Data platforms: Complete, performant and secure - part 3

b.telligent Blog: Data Warehouse & Business Intelligence

Data platforms: Complete, performant and secure - part 3

In part 1 and part 2 of this blog series, we presented the topic of data security in data platforms, and analyzed a high-level architecture as well as the suitability of Exasol. This last part deals in detail with the Protegrity platform and its interaction with Exasol.

The Protegrity platform is meant to achieve extensive, end-to-end data protection over various applications and data storage devices:

Source: Protegrity 09/2021

Via a central policy server (enterprise security administrator - ESA), various protective mechanisms (policy tokenization, encryption, data masking and anonymization) are linked to user groups, data elements and data stores, thus allowing a large number of data protectors to be configured.

Users and their groups, policies, etc. are thus defined centrally for a variety of data technologies such as

databases
file systems,
APIs

and others. Log information for data access is also collected and processed centrally here.

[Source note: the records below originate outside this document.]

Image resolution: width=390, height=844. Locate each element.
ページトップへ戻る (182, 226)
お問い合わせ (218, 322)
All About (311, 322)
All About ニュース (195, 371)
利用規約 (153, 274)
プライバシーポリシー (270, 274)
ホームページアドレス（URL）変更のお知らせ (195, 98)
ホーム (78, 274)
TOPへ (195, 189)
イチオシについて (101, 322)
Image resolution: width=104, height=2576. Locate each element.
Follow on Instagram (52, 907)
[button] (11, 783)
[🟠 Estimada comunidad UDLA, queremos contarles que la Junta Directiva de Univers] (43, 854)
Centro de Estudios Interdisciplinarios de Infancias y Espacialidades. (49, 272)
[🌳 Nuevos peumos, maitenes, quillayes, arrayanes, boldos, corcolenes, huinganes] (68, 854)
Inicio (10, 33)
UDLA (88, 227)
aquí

For use of the combination of Exasol and Protegrity, the steps briefly outlined next are thus necessary in addition to the necessary licenses also refer to here:

1. Installation of Exasol and Protegrity

Both solutions are delivered as software appliances, so that installation is usually limited to password creation for users and OS configuration. The subject of networks plays a central role here to ensure, firstly, accessibility of Exasol and ESA, and secondly, communications between the database and Protegrity solution. For the first steps including an initial test, both software solutions can also be easily installed on small virtual machines (such as on a laptop). For intensive operations in production mode, however, thorough planning with regard to backups and high availability scenarios is recommended. The sizing of an Exasol cluster and the ESA instance depends on the data volume, number of users and auditing requirements.

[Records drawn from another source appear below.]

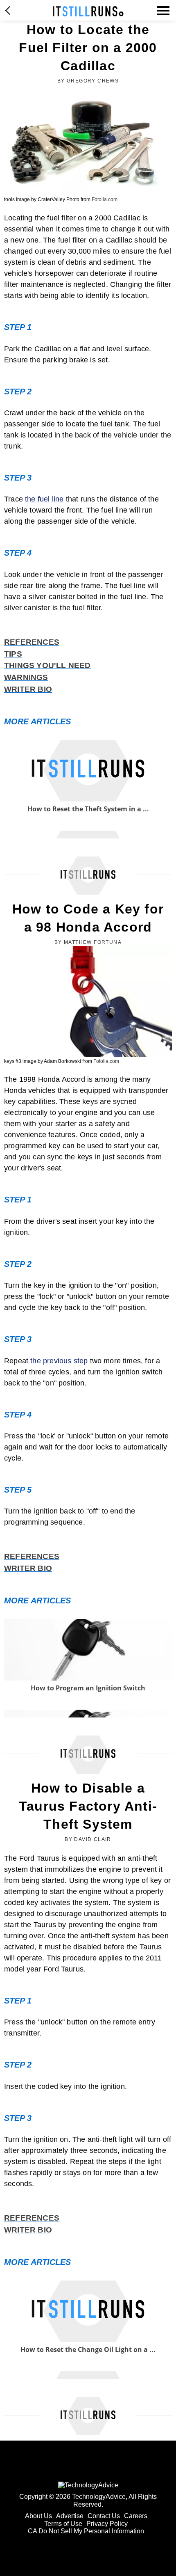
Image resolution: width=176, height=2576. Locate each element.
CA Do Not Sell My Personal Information (86, 2531)
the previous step (59, 1361)
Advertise (69, 2515)
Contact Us (104, 2515)
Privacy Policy (107, 2523)
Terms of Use (63, 2523)
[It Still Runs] (88, 11)
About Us (38, 2515)
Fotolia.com (104, 199)
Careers (135, 2515)
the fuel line (44, 499)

2. Installation of the Protegrity plug-in on the Exasol cluster:

Needed for use of the Protegrity solution within Exasol is installation of a plug-in which ensures secure and encrypted communication between Exasol and Protegrity. In this process, configurations are retrieved from the ESA, and log data are sent to it. Note that an active connection between Exasol and Protegrity is not needed for encryption, masking etc. – but is needed for sending log data. Plug-in installation here comprises simple upload of a corresponding archive via the Exasol administration console.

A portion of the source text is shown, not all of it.